Lesson: The Cryptographic Hash
- Learn about cryptographic hashes, their history and characteristics
Cryptographic hashes are seen as long strings of alphabetic and numeric data. They are created by having data presented as input to a cryptographic hash function, which processes that data and writes out a hash value, or checksum. The input data may be of arbitrary length, but the ouput hash is always of a fixed length.
Cryptographic hashes have a number of very important characteristics:
- Deterministic - the same input message always returns exactly the same output hash
- Uncorrelated - a small change in the message should generate a completely different hash
- Unique - it’s not possible to generate the same hash from two different messages
- One-way - it’s not possible to guess or calculate the input message from its hash
Let's examine these characteristics:
Deterministic: So long as you use the same cryptographic hash function, you will always get the exact same output hash value for the same input data. This allows you to verify the authenticity of the data that you might have in a file, for example. If two files have the same output hash when processed with the same cryptographic hash function, then the data can be believed to be identical.

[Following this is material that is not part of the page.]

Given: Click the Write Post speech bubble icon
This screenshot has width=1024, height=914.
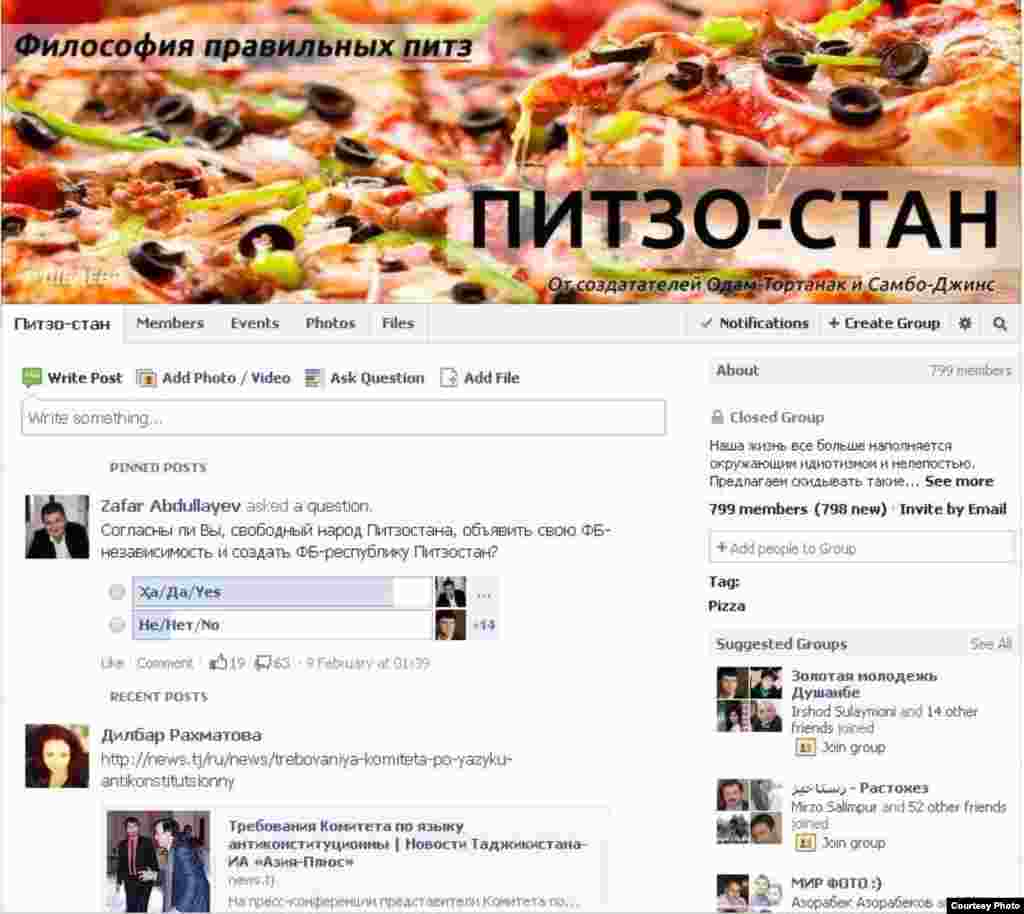Looking at the screenshot, I should pos(32,378).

Uncorrelated: A small change to the input data should generate a completely different hash. In this way the two hashes should appear uncorrelated. You can demonstrate this for yourself on the command line:
$ echo "Abracadabra!" | ipfs add
$ echo "abracadabra!" | ipfs add
Notice the huge difference in the two hashes above. By changing the first character 'A' to lower-case 'a', the hash function generated very different output.
Unique: It's not possible to generate the same hash from two different messages. This is a characteristic of a well-built, robust cryptographic hash function. It is possible that some hash functions can derive the same hash for different messages, and this is called a hash collision. Hash functions have evolved over time, primarily due to vulnerabilities and weaknesses that were found. Modern cryptographic hash functions are known for strong collision resistance. Much work has been put into the attacking of cryptographic hash functions in particular, as they are considered key building blocks of modern cryptography.

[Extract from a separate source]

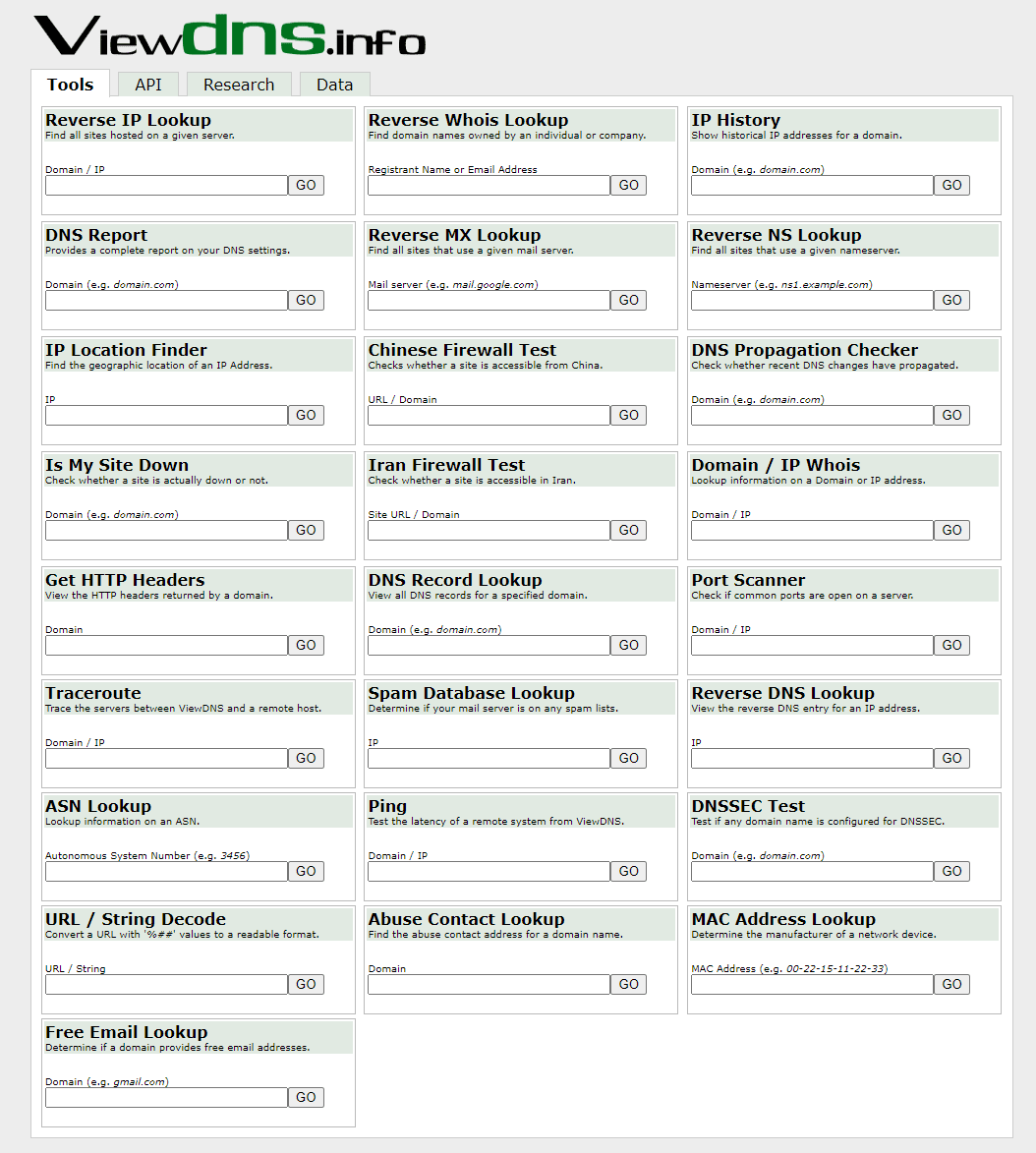Focus the Traceroute Domain / IP field
Screen dimensions: 1036x1153
166,758
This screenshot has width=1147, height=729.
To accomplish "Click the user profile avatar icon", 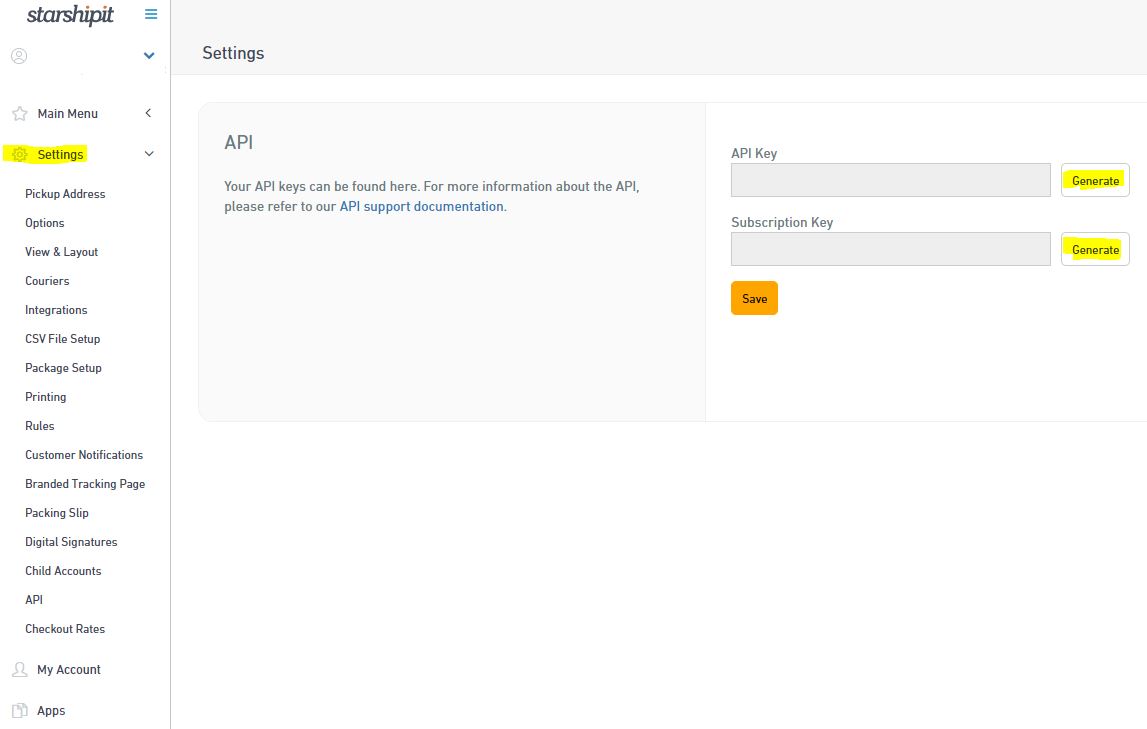I will (19, 56).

One-way: It’s not possible to guess or calculate the input message from its hash. In other words, you cannot reverse or invert a hash function to obtain the original message that it was computed from. Hence, a cryptographic hash function is considered a one-way function. Brute-force attack methods sometimes are used to try to find a message that matches a given hash. The use of rainbow tables (pre-computed values from known inputs) is another common attack.
MD5: Designed by Ron Rivest in 1991 to replace an earlier hash function MD4. "MD" stands for "Message Digest". Produces a hash of 128 bits (16 bytes). Suitable for non-cryptographic uses, such as basic data integrity. Collisions against MD5 can be calculated within seconds which makes the algorithm unsuitable as a cryptographic hash.
SHA-1: Developed as part of the U.S. Government's Capstone project. The original specification of the algorithm was published in 1993. "SHA" stands for "Secure Hash Algorithm". Produces a hash of 160 bits (20 bytes). Collisions against SHA-1 have been produced and this hash function should be considered broken.
SHA-2: Designed by the United States National Security Agency (NSA), first published in 2001. SHA-2 basically consists of two hash algorithms: SHA-256 and SHA-512. SHA-512 is more secure than SHA-256. There are a number of variants of both algorithms. SHA-256 produces a hash of 256 bits (32 bytes) and SHA-512 produces a hash of 512 bits (64 bytes).
SHA-3: Released by NIST in 2015. SHA-3 is a subset of the broader cryptographic primitive family Keccak. SHA-3 has the same output sizes as SHA-2: 224, 256, 384 and 512 bits.